Pedí ser oído en declaración…Le planteé la irregularidad de su intervención al ser juez y parte. Tiempo baldío. Algo se detectó tras el interrogatorio, que me hizo dudar del equilibrio mental de aquella jueza. El dato fue la forma extrañamente amable que me dispensó. Diría que de deseado tono familiar y afectuoso.”

Le confesó su decisión de abrazar la carrera judicial, debida al caso Almería y a la admiración personal y profesional que le profesaba. A esta anécdota, si así se la puede llamar, la titula el sufrido abogado como: TERRORISMO JUDICIAL.

Cuesta buscarlas de verdad, como no sean éstas:

- “Nunca he sentido sobre mí la presión del tiempo en mis actuaciones forenses, por más que haya irritado a la ‘vecindad’. La señora del Presidente de sala retrasaba la comida cuando a su marido le tocaba los juicios conmigo.”

- “Señoría usted acaba de transformar esta sala de Justicia en una sala de conciertos, pero no estoy dispuesto a oír su solo de campanilla. Entonces, con orden de desalojar la Sala, ante la sonora reacción del público, tal instrumento regaló sus mejores decibelios. Esa ‘melódica frase’ y una entrevista de prensa posterior me deparó un procesamiento por desacato.

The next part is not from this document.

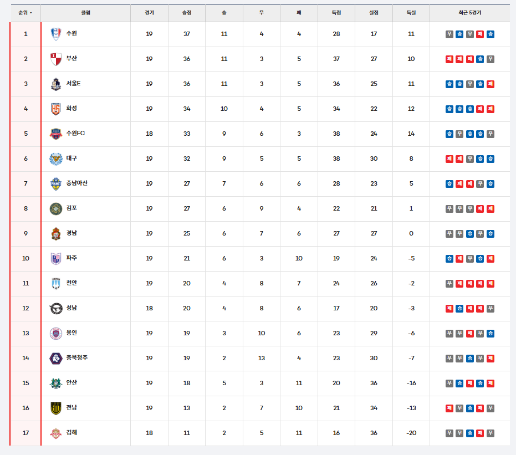The width and height of the screenshot is (516, 455).
Task: Click 수원's most recent result badge
Action: [x=491, y=34]
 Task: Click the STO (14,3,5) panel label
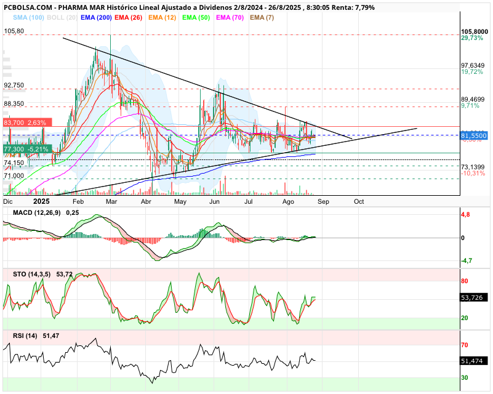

Siempre me ha acompañado la idea de sentirme tan al lado de mis defendidos, que he tenido que asimilarla a mi propia suerte pues han sido bastantes las situaciones en que, tras defender….acabara, paradójicamente, tras la absolución de mi cliente, procesado yo.”

Será el sino de la justicia, que no necesariamente el signo de la justicia como por ahí transcribe –es otra anécdota- algún mal apuntador.

* Joseba Arregi, detenido durante 9 días en Carabanchel, tres meses antes, moría con el cuerpo destrozado. A varios presos había relatado como fue colgado en una barra sufriendo golpes y quemaduras en los pies y en todas partes. Lo recuerda nuestro amigo Decio Machado en Diagonal nº 32 al denunciar a uno de sus interrogadores, el actual jefe de la Policía Judicial, J. A. Roca.